── Material for the task ──

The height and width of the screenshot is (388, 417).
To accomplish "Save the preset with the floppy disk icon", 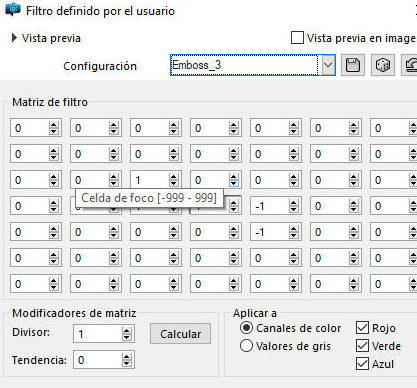I will point(353,65).
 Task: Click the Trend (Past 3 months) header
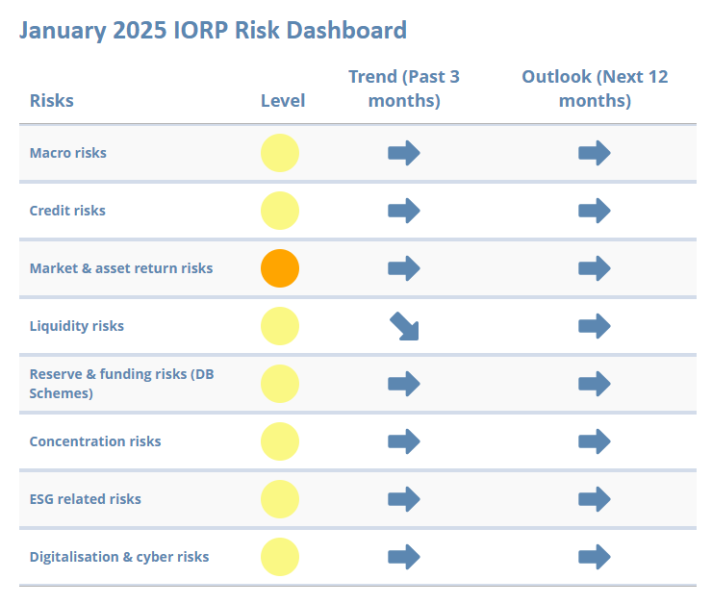(x=403, y=88)
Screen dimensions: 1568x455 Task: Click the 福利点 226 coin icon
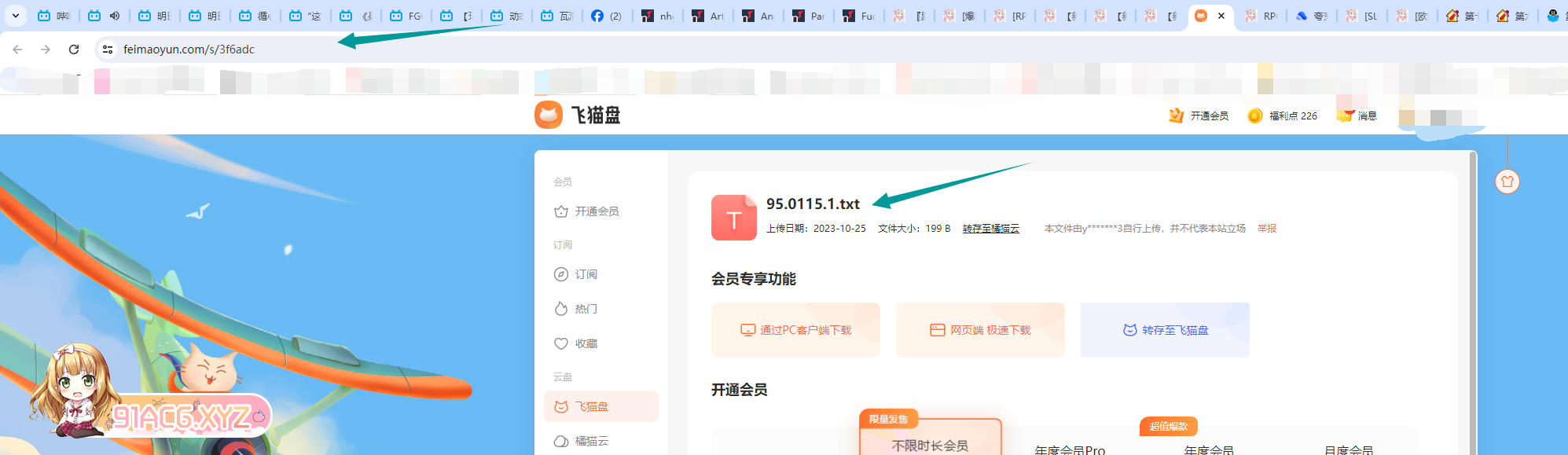[1255, 116]
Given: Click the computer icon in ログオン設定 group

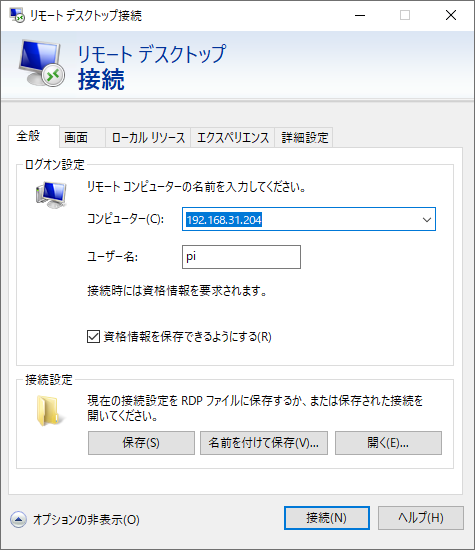Looking at the screenshot, I should pyautogui.click(x=51, y=195).
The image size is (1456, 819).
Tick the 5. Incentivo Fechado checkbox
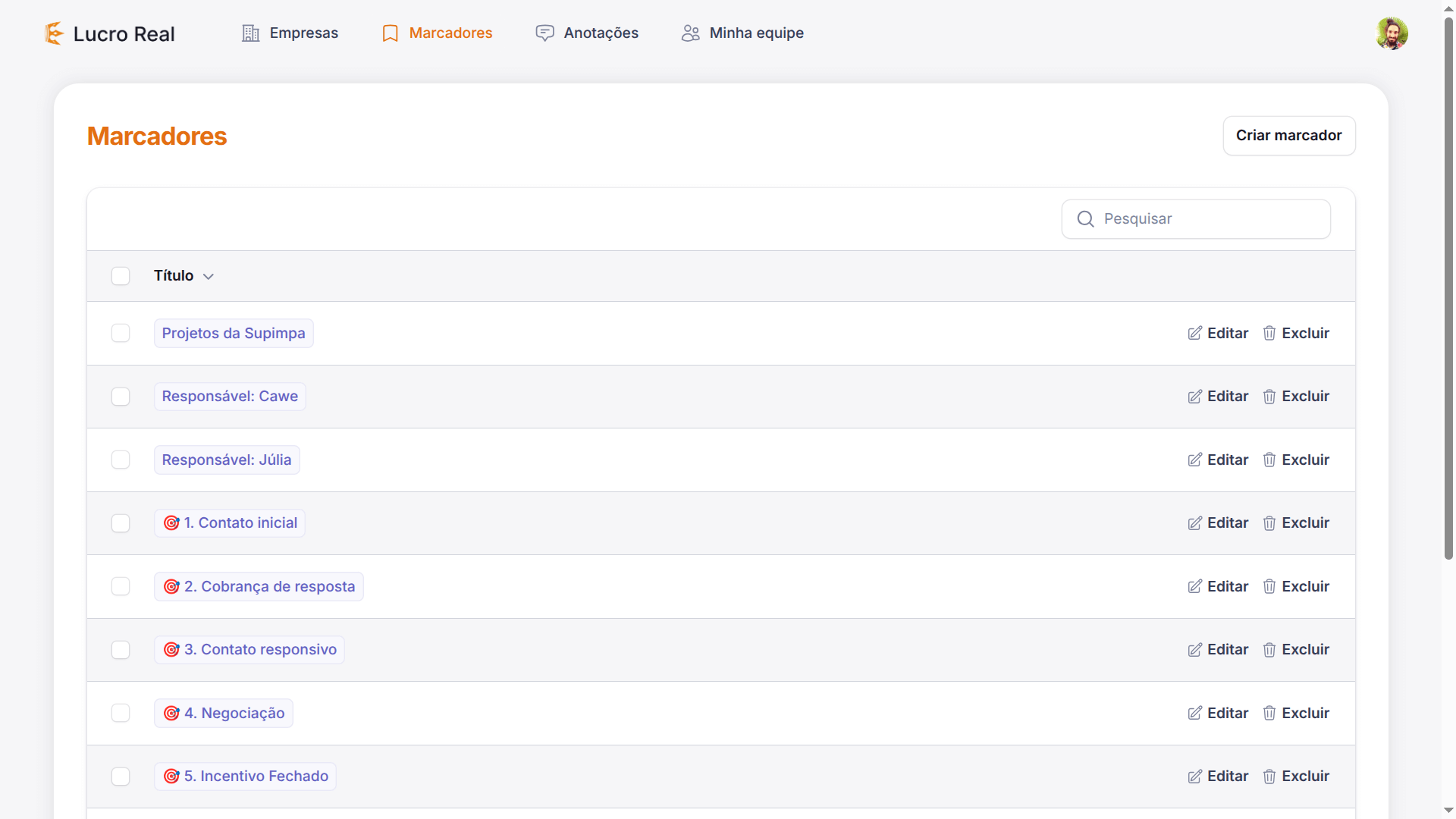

───

— Task to carry out —
Please output every line from the one containing "Task: Click the Trend (Past 3 months) header" through the end of the records as a JSON list of strings, one string per line. Skip blank lines and leave the pictures out.

— Task answer —
[
  " Task: Click the Trend (Past 3 months) header",
  "(x=403, y=88)",
  "Screen dimensions: 1568x455 Task: Click the 福利点 226 coin icon",
  "[1255, 116]",
  "Given: Click the computer icon in ログオン設定 group",
  "Looking at the screenshot, I should pyautogui.click(x=51, y=195).",
  "The image size is (1456, 819).",
  "Tick the 5. Incentivo Fechado checkbox"
]